DATA RECORDS ->
◆ ◆ ◆ ◆ ◆
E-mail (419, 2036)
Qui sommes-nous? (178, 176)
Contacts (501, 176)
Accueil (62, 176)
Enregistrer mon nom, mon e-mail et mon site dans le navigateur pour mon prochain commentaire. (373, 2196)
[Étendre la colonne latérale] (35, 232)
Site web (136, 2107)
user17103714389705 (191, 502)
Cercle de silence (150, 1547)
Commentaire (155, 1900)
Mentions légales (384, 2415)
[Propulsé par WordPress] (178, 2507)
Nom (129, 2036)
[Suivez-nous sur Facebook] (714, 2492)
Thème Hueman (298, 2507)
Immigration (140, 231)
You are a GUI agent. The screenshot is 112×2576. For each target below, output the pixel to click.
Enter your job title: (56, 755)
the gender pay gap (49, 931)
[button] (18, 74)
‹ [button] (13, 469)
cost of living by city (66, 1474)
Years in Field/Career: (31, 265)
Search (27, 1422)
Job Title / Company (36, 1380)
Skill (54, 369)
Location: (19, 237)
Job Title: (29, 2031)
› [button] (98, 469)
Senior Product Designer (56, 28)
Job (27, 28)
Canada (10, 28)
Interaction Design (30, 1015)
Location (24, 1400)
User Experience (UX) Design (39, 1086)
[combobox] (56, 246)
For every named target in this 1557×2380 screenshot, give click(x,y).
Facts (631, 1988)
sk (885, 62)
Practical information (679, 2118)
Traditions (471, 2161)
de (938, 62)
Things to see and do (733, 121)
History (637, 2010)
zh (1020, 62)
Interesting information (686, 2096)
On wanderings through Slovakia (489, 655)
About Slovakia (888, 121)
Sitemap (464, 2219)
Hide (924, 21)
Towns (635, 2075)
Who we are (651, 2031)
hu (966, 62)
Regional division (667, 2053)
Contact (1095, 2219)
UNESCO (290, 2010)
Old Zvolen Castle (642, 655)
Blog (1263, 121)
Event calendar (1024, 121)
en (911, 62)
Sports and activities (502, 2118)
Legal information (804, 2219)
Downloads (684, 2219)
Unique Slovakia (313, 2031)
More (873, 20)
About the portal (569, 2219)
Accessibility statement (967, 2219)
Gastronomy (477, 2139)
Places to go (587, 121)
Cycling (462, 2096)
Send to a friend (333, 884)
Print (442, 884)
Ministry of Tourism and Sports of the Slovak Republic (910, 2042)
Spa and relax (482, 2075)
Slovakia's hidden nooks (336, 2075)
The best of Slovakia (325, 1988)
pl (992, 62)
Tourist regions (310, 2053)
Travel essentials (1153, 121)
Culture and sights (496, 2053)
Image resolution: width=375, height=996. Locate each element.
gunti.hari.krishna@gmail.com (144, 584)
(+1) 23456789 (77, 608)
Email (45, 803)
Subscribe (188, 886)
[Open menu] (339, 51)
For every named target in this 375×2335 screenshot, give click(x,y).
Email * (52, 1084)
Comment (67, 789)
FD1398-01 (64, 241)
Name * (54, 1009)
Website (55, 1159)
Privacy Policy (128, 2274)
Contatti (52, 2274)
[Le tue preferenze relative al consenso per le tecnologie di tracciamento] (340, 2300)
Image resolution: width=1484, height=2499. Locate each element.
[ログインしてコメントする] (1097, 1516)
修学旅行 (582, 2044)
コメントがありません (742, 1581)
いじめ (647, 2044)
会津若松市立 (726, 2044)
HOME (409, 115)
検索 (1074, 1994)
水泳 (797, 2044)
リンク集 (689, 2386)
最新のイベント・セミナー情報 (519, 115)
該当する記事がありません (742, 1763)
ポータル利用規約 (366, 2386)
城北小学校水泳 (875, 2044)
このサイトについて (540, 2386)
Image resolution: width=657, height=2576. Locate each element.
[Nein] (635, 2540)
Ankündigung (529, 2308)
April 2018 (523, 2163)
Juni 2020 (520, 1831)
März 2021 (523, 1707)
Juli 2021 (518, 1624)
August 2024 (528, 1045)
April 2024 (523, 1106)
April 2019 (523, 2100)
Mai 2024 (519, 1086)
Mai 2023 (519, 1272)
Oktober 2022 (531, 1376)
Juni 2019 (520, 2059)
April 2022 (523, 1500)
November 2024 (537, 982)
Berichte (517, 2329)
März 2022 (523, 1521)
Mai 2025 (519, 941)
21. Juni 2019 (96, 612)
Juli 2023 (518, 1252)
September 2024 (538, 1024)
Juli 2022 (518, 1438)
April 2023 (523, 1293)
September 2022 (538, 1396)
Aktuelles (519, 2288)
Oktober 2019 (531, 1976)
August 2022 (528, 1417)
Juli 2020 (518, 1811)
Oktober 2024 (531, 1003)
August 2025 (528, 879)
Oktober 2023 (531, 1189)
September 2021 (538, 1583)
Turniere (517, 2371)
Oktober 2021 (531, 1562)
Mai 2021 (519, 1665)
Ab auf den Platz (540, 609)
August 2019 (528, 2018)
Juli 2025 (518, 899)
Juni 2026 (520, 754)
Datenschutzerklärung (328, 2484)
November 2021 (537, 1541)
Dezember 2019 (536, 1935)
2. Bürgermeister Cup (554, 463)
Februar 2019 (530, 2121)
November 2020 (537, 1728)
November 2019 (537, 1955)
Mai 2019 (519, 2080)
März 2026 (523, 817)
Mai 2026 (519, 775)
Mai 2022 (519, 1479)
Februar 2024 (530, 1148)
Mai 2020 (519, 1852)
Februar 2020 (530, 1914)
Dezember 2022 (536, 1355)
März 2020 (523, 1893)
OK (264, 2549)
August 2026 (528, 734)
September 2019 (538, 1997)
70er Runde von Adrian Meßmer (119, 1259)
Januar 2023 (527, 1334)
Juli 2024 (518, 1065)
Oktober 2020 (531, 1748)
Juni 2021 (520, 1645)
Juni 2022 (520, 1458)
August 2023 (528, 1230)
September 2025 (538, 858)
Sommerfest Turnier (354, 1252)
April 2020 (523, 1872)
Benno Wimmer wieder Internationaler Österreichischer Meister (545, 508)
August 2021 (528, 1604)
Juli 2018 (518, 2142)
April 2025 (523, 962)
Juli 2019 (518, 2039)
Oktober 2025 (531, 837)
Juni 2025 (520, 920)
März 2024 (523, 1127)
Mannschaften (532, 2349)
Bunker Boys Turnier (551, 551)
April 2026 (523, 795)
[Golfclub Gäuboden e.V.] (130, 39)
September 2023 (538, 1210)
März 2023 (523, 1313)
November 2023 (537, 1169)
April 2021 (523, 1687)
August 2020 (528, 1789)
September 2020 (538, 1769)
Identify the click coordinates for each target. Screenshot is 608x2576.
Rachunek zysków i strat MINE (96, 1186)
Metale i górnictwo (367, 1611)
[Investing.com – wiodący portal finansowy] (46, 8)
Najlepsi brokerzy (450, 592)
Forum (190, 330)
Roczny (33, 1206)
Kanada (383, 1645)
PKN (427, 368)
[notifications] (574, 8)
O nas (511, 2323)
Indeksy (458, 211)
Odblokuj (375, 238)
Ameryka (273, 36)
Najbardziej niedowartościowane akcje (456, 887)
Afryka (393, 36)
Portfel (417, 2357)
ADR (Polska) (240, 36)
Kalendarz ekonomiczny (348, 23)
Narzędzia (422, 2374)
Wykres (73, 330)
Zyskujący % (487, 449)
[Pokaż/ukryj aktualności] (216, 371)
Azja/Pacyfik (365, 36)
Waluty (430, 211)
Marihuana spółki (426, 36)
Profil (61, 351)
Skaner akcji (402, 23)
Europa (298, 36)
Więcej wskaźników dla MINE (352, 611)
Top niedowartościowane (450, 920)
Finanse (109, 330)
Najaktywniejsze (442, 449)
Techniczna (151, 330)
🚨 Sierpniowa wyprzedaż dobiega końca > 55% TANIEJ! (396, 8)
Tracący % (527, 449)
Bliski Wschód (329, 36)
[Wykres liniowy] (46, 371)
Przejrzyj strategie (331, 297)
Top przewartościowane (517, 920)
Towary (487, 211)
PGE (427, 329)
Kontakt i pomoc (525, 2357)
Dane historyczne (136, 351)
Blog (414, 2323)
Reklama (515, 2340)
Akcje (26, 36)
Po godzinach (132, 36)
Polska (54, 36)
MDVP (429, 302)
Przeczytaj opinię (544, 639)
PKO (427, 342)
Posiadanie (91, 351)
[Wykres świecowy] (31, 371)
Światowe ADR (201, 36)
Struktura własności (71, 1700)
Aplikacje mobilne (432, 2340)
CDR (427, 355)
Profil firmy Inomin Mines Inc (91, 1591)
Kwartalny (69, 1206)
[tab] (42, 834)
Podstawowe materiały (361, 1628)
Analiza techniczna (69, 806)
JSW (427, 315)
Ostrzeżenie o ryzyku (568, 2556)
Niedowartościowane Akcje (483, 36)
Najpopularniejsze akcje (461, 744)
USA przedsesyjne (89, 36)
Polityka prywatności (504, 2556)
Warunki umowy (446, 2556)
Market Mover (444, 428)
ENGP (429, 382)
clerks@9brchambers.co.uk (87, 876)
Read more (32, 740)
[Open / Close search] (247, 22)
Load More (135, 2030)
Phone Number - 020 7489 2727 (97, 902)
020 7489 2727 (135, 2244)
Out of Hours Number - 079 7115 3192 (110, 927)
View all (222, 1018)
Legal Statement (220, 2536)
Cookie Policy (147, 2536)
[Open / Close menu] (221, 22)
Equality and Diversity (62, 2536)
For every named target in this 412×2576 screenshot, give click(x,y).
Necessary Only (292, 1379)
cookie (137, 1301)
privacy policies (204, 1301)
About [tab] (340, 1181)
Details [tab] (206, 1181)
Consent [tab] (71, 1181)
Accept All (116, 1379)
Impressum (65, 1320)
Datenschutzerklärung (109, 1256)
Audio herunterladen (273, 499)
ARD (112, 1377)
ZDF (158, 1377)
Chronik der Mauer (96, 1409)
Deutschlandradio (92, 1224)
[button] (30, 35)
◆ ◆ ◆ ◆ ◆
WRITTEN REQUEST ->
Can you write out again, in full, only the rows that begin at the line containing "Afryka (393, 36)" and stop after the line containing "Tracący % (527, 449)", multiplying every coordinate in the answers by 0.95 and rounding each to a whole number, with halves rounded up?

FINAL ANSWER ->
Afryka (373, 34)
Portfel (396, 2239)
ADR (Polska) (228, 34)
Kalendarz ekonomiczny (331, 22)
Narzędzia (401, 2255)
Wykres (69, 314)
Zyskujący % (463, 427)
[Pokaż/ukryj aktualności] (205, 352)
Azja/Pacyfik (347, 34)
Waluty (409, 200)
Marihuana spółki (405, 34)
Profil (58, 333)
Skaner akcji (382, 22)
Europa (283, 34)
Więcej wskaźników dla MINE (334, 580)
Top niedowartościowane (428, 874)
Finanse (104, 314)
Najaktywniejsze (420, 427)
Techniczna (143, 314)
🚨 Sierpniowa wyprzedaż dobiega końca > 55% TANIEJ! (376, 8)
Tracący % (501, 427)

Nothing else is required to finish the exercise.